After today’s ruling, Hobby Lobby does not have to include abortion drug coverage in its employee health care plans. The U.S. Supreme Court held the Obamacare mandate “substantially burdens the exercise of religion,” and the Christian retailer is not required to follow it.
“If the owners comply with the HHS mandate, they believe they will be facilitating abortions, and if they do not comply, they will pay a very heavy price — as much as $1.3 million per day, or about $475 million per year, in the case of one of the companies,” the opinion reads. “If these consequences do not amount to a substantial burden, it is hard to see what would.”
Justice Samuel Alito concluded, “There are other ways in which Congress or HHS could equally ensure that every woman has cost-free access to the particular contraceptives at issue here and, indeed, to all FDA-approved contraceptives.”

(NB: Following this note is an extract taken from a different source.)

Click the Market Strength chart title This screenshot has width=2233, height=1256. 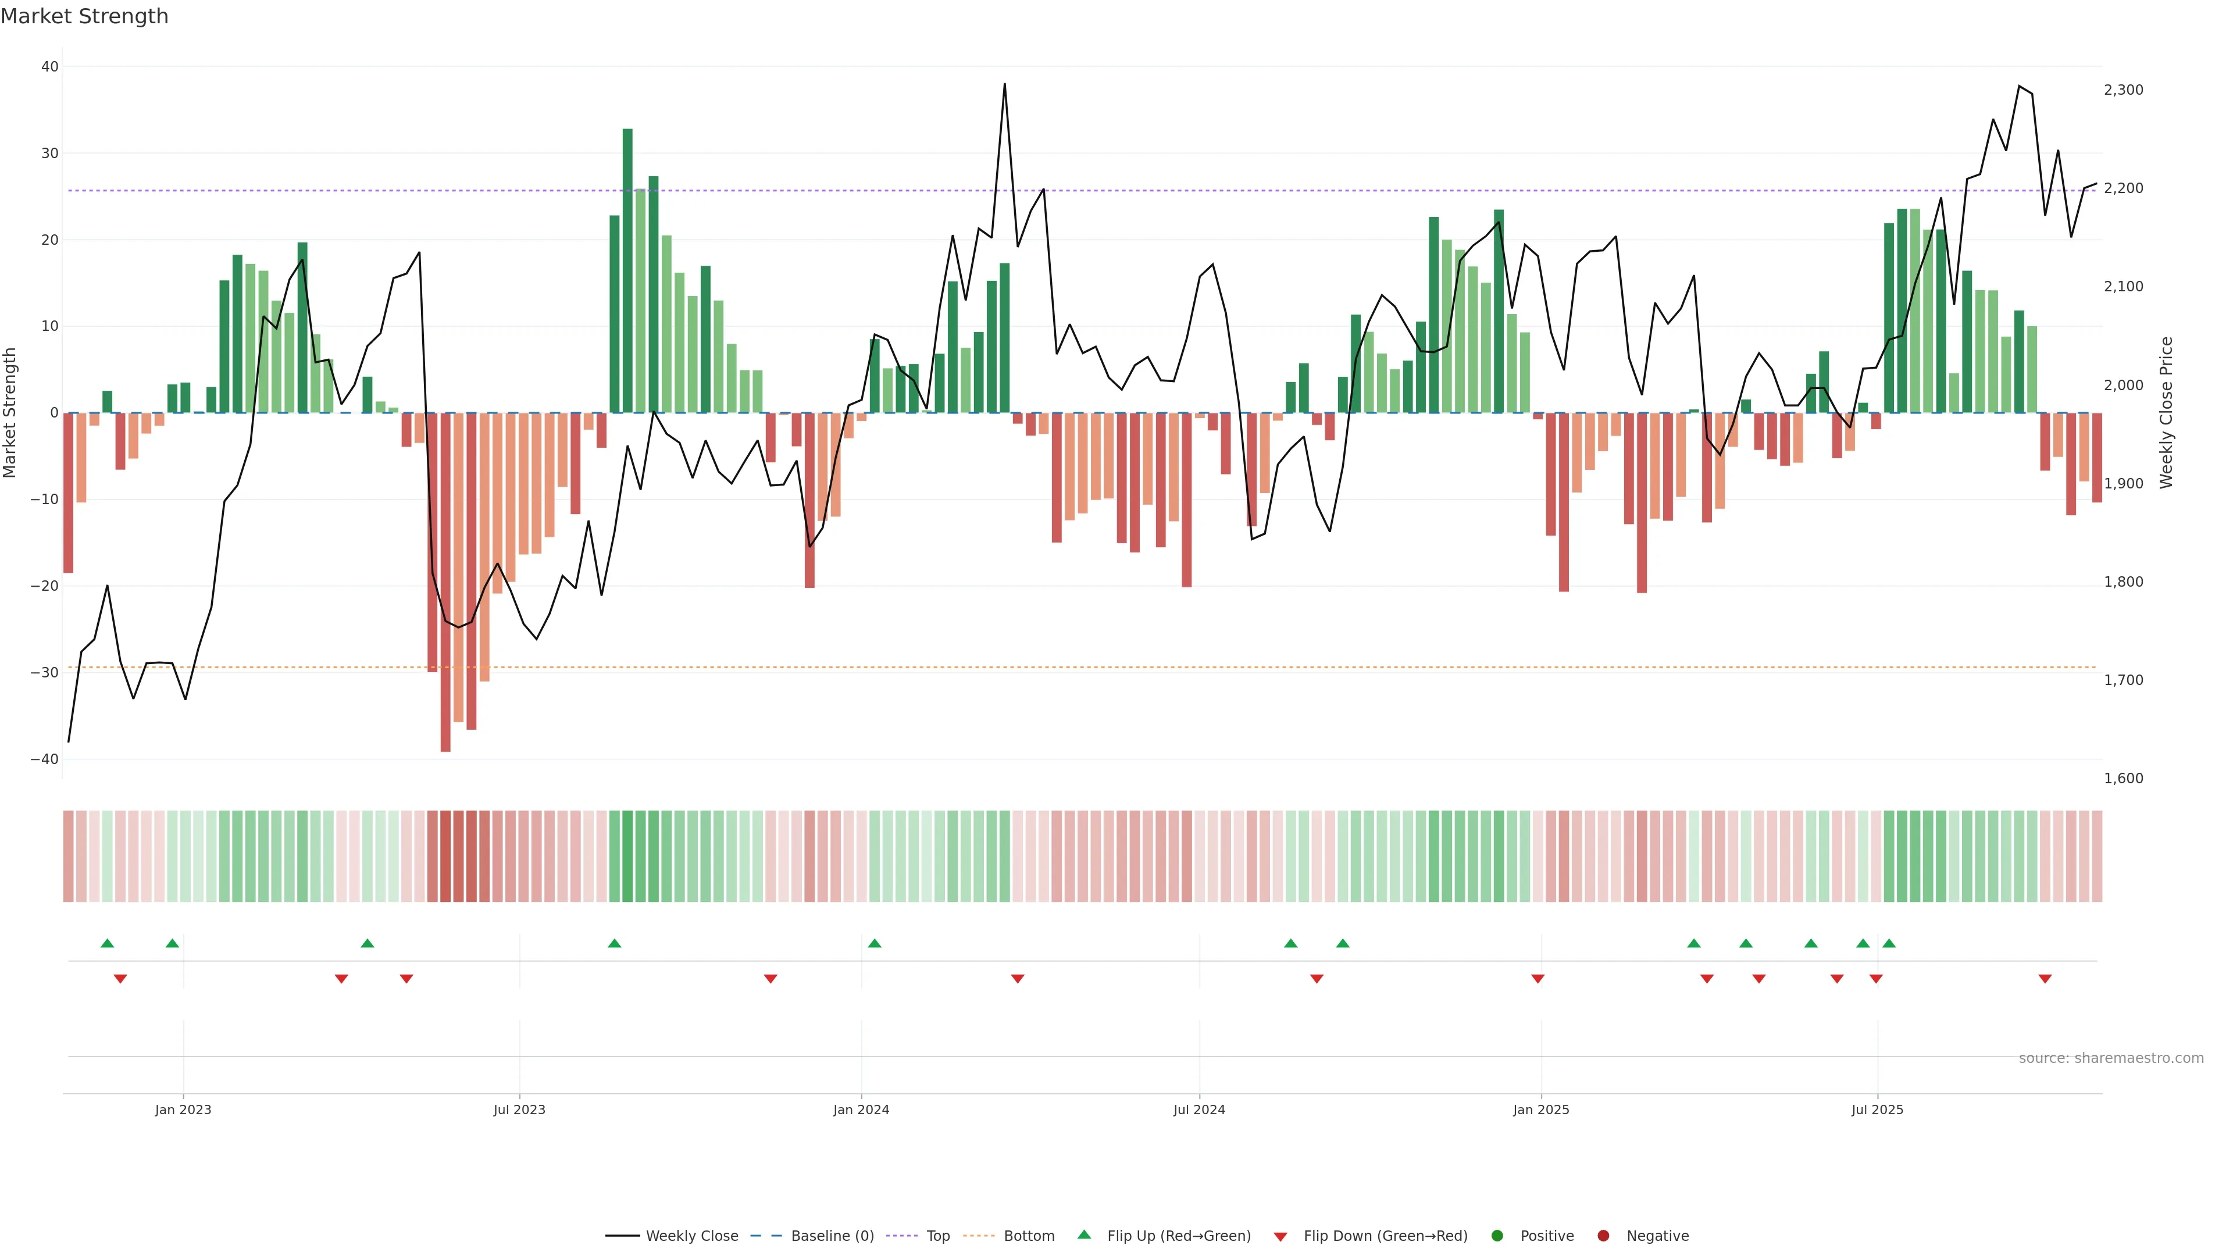point(84,16)
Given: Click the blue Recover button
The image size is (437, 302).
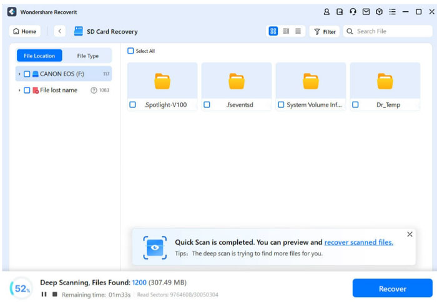Looking at the screenshot, I should pos(393,289).
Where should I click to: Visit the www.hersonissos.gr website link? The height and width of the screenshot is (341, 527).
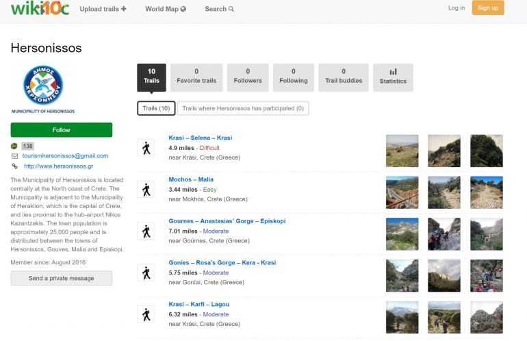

The ruling affirms the Constitutionally guaranteed rights of business owners to operate their family companies without violating their deeply held religious convictions.
The Hobby Lobby decision only applies to companies, including Conestoga Wood Specialties, which had a companion case pending before the Supreme Court. Non-profit groups like Priests for Life and Little Sisters are still waiting for a ruling about their right to opt out of the mandate.
Barbara Green, co-founder of Hobby Lobby, said, “Our family is overjoyed by the Supreme Court’s decision. Today the nation’s highest court has re-affirmed the vital importance of religious liberty as one of our country’s founding principles. The Court’s decision is a victory, not just for our family business, but for all who seek to live out their faith. We are grateful to God and to those who have supported us on this difficult journey.”
We applaud the excellent work of the Hobby Lobby legal team!